**Requirement**
In your answer, copy every entry that follows exactly.

**Exercise inputs**
----

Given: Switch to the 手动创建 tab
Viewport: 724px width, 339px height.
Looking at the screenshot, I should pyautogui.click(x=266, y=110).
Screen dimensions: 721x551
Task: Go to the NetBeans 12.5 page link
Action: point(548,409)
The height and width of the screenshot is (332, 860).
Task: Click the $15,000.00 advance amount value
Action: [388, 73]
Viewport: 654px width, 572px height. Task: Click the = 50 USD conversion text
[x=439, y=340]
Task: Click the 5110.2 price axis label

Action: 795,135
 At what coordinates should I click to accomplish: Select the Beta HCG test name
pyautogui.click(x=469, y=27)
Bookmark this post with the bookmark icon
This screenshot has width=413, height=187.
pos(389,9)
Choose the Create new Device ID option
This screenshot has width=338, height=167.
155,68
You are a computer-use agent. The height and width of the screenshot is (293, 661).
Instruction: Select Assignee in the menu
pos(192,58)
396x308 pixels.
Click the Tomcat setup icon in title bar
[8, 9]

----

**Written answer**
Given: Switch to the 手动创建 tab
Viewport: 724px width, 339px height.
Looking at the screenshot, I should pyautogui.click(x=266, y=110).
Screen dimensions: 721x551
Task: Go to the NetBeans 12.5 page link
Action: point(548,409)
The height and width of the screenshot is (332, 860).
Task: Click the $15,000.00 advance amount value
Action: [388, 73]
Viewport: 654px width, 572px height. Task: Click the = 50 USD conversion text
[x=439, y=340]
Task: Click the 5110.2 price axis label

Action: 795,135
 At what coordinates should I click to accomplish: Select the Beta HCG test name
pyautogui.click(x=469, y=27)
Bookmark this post with the bookmark icon
This screenshot has width=413, height=187.
pos(389,9)
Choose the Create new Device ID option
This screenshot has width=338, height=167.
155,68
You are a computer-use agent. The height and width of the screenshot is (293, 661).
Instruction: Select Assignee in the menu
pos(192,58)
396x308 pixels.
Click the Tomcat setup icon in title bar
[8, 9]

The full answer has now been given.